Subscriptions Guide¶

Subscriptions are the backbone of event-driven projections. They ensure your read models stay in sync with the event stream, handling everything from historical catch-up to real-time delivery.

Table of Contents¶

What Are Subscriptions?
Quick Start
Subscription States and Lifecycle
Catch-Up vs Live Subscriptions
Configuration Options
Checkpointing
Error Handling and Retry
Pause and Resume
Health Monitoring
Production Patterns

What Are Subscriptions?¶

In event sourcing, a subscription is a mechanism that delivers events to a consumer (like a projection) in order. The SubscriptionManager handles:

Catch-up: Reading historical events from the event store
Live streaming: Receiving new events in real-time from the event bus
Position tracking: Remembering where you left off via checkpoints
Resilience: Retries, circuit breakers, and error handling

                    +------------------+
                    | Event Store      |
                    | [E1][E2][E3]...  |
                    +--------+---------+
                             |
                    catch-up | (historical)
                             v
+------------+      +------------------+      +------------+
| Event Bus  | ---> | Subscription     | ---> | Projection |
| (live)     |      | Manager          |      | (handler)  |
+------------+      +------------------+      +------------+
                             |
                    checkpoint saved
                             v
                    +------------------+
                    | Checkpoint Repo  |
                    +------------------+

Quick Start¶

from eventsource.subscriptions import SubscriptionManager, SubscriptionConfig

# 1. Define your projection
class OrderProjection:
    def __init__(self):
        self.orders = {}

    def subscribed_to(self) -> list[type[DomainEvent]]:
        """Which events this projection handles."""
        return [OrderCreated, OrderShipped]
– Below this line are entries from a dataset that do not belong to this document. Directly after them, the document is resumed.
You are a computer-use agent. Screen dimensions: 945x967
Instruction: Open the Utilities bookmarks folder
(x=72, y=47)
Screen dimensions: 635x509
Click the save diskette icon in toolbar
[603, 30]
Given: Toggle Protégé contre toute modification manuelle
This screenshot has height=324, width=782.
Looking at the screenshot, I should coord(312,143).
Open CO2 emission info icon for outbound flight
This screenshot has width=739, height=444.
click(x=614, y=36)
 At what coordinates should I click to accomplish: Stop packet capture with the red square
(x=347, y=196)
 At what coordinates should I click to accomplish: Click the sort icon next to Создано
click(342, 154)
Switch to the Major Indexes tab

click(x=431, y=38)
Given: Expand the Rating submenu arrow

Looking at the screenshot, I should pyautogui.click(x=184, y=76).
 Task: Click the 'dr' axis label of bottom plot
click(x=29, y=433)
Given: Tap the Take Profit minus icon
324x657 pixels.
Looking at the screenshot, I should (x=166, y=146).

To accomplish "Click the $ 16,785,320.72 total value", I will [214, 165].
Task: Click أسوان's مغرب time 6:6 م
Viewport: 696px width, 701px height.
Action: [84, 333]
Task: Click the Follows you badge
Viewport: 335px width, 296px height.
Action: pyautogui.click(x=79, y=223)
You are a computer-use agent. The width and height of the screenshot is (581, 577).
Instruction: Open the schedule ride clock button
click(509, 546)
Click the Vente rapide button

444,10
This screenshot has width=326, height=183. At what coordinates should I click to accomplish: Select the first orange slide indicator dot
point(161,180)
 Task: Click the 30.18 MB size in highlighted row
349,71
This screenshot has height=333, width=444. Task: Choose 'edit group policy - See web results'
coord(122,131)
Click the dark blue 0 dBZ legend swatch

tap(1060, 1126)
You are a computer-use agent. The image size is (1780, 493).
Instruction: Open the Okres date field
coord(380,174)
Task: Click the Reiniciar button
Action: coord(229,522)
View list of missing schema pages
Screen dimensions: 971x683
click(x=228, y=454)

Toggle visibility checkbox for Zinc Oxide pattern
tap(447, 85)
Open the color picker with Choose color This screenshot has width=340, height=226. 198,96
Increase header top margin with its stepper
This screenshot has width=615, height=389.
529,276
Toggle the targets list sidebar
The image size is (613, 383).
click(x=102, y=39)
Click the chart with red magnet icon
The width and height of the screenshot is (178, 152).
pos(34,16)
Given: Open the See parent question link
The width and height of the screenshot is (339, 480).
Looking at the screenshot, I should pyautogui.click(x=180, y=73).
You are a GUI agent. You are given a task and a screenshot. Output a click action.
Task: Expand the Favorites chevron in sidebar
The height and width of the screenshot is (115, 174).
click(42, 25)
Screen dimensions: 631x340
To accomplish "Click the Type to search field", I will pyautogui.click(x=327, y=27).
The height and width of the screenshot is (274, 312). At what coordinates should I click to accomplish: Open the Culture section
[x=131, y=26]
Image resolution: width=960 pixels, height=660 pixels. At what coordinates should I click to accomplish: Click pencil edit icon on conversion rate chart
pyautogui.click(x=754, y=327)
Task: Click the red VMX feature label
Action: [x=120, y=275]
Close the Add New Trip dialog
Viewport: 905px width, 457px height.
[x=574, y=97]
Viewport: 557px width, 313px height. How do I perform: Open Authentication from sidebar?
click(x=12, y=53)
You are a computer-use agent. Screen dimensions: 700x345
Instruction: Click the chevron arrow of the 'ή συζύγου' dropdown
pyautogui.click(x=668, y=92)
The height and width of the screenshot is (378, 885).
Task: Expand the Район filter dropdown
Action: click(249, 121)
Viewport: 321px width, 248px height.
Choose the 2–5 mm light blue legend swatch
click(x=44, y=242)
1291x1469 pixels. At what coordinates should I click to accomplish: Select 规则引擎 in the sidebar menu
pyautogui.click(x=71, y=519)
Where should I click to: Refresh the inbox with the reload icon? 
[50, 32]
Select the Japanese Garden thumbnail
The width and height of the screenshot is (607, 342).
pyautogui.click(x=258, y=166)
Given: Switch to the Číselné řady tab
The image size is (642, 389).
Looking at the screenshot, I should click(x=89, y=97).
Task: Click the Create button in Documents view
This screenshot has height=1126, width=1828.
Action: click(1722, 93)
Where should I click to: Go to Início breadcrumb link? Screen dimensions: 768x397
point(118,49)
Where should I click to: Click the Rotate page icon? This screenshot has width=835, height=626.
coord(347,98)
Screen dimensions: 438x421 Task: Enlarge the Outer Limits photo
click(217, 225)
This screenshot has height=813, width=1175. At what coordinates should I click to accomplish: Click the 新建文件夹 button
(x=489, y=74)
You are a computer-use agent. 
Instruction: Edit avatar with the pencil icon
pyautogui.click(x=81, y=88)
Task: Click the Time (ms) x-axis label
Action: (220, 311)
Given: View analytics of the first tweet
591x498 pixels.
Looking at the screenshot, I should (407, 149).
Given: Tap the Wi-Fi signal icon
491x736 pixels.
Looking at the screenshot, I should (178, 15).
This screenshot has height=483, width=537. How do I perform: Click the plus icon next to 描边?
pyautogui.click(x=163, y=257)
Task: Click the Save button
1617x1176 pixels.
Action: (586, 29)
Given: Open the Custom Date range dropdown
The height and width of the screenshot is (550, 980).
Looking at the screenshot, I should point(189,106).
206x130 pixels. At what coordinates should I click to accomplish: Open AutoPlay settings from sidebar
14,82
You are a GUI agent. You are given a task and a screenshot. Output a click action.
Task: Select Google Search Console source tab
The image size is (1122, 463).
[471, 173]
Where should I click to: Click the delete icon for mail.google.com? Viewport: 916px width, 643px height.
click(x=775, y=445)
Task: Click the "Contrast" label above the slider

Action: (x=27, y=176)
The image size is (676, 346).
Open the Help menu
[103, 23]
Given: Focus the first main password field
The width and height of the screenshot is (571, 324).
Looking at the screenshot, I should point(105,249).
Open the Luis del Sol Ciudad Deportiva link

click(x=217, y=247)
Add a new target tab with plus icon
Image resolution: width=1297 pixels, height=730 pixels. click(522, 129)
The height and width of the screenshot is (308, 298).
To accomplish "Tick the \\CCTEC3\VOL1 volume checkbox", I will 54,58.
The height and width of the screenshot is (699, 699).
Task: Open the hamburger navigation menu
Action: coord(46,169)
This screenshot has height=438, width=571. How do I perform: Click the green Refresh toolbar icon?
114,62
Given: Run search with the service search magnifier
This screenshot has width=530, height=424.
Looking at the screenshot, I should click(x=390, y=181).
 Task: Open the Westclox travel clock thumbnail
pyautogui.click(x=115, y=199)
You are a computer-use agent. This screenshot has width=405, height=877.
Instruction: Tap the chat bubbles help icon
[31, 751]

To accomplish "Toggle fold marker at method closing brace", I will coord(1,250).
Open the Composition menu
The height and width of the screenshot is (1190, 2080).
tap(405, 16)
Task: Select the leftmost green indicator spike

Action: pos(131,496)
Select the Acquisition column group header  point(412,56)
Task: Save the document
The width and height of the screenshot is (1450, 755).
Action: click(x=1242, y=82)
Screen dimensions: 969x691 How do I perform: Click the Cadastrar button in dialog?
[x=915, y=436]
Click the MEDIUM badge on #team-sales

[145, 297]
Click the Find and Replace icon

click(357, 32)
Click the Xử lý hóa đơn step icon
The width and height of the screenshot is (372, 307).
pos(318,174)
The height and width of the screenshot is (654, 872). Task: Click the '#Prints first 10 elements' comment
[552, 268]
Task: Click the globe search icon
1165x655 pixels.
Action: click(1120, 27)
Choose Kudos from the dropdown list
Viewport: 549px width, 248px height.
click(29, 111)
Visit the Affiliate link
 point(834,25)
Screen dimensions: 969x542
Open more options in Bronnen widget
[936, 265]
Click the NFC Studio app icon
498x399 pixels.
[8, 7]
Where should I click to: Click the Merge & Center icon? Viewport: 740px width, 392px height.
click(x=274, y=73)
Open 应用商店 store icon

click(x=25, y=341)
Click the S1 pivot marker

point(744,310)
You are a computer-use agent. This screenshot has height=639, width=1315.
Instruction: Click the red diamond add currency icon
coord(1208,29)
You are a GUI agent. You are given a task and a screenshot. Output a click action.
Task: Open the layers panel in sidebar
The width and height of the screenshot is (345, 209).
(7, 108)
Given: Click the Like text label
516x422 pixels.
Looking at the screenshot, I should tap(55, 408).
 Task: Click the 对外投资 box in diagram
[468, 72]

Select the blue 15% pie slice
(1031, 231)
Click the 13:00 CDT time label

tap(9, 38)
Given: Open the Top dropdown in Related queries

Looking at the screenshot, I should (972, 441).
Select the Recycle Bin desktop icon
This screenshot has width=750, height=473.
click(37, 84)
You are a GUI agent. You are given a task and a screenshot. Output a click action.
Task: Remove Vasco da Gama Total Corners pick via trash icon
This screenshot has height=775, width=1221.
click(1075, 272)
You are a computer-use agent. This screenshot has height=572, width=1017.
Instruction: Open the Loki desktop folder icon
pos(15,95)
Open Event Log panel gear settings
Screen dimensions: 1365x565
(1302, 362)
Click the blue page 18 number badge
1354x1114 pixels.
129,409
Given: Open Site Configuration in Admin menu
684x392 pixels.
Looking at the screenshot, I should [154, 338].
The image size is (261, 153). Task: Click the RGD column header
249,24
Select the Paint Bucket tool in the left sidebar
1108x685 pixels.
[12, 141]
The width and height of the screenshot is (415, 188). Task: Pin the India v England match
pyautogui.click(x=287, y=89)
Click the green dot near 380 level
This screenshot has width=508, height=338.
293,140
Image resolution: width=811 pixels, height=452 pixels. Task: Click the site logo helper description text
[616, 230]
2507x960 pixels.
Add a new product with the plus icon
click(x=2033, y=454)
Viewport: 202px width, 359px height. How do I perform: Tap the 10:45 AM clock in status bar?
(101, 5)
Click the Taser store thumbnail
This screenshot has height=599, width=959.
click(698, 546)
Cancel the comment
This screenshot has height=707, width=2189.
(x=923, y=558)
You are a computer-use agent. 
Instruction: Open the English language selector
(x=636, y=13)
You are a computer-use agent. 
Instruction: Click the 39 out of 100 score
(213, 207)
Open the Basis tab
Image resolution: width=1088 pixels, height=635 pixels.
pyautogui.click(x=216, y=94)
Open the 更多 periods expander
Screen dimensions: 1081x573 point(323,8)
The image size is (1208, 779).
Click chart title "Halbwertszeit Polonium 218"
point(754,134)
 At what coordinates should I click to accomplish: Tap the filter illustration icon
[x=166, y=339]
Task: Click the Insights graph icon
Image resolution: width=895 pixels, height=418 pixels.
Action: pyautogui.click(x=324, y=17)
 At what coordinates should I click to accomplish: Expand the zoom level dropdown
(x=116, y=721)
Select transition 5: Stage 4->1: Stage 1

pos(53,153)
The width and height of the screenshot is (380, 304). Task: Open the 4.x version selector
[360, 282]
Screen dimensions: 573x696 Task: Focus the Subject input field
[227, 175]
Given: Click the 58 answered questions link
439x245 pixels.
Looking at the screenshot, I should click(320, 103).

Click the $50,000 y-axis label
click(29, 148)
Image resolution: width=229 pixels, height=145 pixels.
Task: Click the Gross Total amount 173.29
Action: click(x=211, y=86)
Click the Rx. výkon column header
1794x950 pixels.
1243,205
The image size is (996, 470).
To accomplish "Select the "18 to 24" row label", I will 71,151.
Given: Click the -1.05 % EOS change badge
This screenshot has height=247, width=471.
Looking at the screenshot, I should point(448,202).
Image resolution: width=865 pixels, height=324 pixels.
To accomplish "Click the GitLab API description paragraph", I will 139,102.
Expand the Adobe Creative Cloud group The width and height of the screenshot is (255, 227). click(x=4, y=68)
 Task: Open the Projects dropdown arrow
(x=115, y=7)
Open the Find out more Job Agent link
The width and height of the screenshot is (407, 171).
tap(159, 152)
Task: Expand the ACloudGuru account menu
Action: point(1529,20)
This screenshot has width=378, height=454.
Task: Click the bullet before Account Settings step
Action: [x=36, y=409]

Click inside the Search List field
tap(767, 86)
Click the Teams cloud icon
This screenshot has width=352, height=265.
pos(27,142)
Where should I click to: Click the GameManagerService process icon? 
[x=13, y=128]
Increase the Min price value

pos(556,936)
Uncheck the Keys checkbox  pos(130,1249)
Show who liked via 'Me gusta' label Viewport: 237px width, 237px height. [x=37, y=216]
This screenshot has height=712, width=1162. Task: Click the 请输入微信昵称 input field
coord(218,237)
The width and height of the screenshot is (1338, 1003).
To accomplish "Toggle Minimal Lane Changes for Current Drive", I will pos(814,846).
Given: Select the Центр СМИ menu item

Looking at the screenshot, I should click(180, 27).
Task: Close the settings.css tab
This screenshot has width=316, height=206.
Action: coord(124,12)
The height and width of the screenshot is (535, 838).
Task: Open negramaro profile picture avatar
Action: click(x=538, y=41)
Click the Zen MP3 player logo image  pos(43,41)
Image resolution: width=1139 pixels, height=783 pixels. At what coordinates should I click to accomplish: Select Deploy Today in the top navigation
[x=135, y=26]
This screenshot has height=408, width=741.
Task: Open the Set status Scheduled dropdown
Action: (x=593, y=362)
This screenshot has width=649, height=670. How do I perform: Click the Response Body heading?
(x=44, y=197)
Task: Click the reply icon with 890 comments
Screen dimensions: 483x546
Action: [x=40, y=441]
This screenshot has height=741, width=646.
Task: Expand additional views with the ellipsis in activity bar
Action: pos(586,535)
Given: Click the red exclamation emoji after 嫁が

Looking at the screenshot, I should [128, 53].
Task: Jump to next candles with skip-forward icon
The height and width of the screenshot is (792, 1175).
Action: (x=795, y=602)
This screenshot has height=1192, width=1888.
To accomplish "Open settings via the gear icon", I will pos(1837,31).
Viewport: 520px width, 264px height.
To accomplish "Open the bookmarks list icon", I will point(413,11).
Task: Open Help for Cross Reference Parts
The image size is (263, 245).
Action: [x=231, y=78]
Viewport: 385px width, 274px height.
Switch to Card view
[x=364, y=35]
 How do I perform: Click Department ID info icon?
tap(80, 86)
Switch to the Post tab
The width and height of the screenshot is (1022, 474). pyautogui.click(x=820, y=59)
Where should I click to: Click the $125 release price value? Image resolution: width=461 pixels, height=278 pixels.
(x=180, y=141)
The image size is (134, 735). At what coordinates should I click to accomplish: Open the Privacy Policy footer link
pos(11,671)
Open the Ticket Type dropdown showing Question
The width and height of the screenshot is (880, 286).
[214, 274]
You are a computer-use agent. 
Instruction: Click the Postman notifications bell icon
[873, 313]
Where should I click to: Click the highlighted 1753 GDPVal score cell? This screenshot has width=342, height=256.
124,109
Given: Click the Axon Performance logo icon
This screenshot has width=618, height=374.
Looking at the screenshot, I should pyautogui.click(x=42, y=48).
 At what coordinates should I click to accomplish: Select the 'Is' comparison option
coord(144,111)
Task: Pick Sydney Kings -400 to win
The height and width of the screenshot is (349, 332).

    async def handle(self, event: DomainEvent) -> None:
        """Process a single event."""
        if isinstance(event, OrderCreated):
            self.orders[str(event.aggregate_id)] = {"status": "created"}
        elif isinstance(event, OrderShipped):
            self.orders[str(event.aggregate_id)]["status"] = "shipped"

# 2. Set up the manager
manager = SubscriptionManager(
    event_store=event_store,
    event_bus=event_bus,
    checkpoint_repo=checkpoint_repo,
)

# 3. Register and start
projection = OrderProjection()
await manager.subscribe(projection)
await manager.start()

# 4. Graceful shutdown
await manager.stop()

Subscription States and Lifecycle¶

Each subscription follows a state machine that tracks its progress:

                              +------------+
                              |  STARTING  |
                              +-----+------+
                                    |
              +---------------------+---------------------+
              |                     |                     |
              v                     v                     v
       +-------------+        +-----------+         +---------+
       | CATCHING_UP |<------>|   LIVE    |         | STOPPED |
       +------+------+        +-----+-----+         +---------+
              |                     |
              v                     v
         +---------+           +---------+
         | PAUSED  |<--------->|  ERROR  |
         +---------+           +---------+

State Descriptions¶

State	Description
`STARTING`	Initializing, reading checkpoint
`CATCHING_UP`	Processing historical events from the event store
`LIVE`	Receiving real-time events from the event bus
`PAUSED`	Temporarily stopped (manual or backpressure)
`STOPPED`	Cleanly shut down (terminal)
`ERROR`	Failed with unrecoverable error

Checking State¶

subscription = manager.get_subscription("OrderProjection")

# Current state
print(subscription.state)  # SubscriptionState.LIVE

# Convenience properties
subscription.is_running   # True if CATCHING_UP or LIVE
subscription.is_paused    # True if PAUSED
subscription.is_terminal  # True if STOPPED or ERROR

Catch-Up vs Live Subscriptions¶

The Catch-Up to Live Transition¶

When a subscription starts, it must process historical events before receiving live ones. The SubscriptionManager uses a watermark algorithm to ensure no events are lost:

Timeline:
t0: Get watermark (current max position = 1000)
t1: Subscribe to live events (buffering enabled)
t2: Events 1001, 1002 arrive -> buffered
t3: Catch-up reads events 1-1000 from store
t4: Events 1003, 1004 arrive -> buffered
t5: Catch-up continues to 1004 (overlaps with buffer)
t6: Caught up to watermark, switch to buffer processing
t7: Process buffer, skip duplicates (1001-1004 already seen)
t8: Buffer empty, switch to live mode

This guarantees gap-free event delivery during the transition.

Start Position Options¶

from eventsource.subscriptions import SubscriptionConfig

# Resume from last checkpoint (default)
config = SubscriptionConfig(start_from="checkpoint")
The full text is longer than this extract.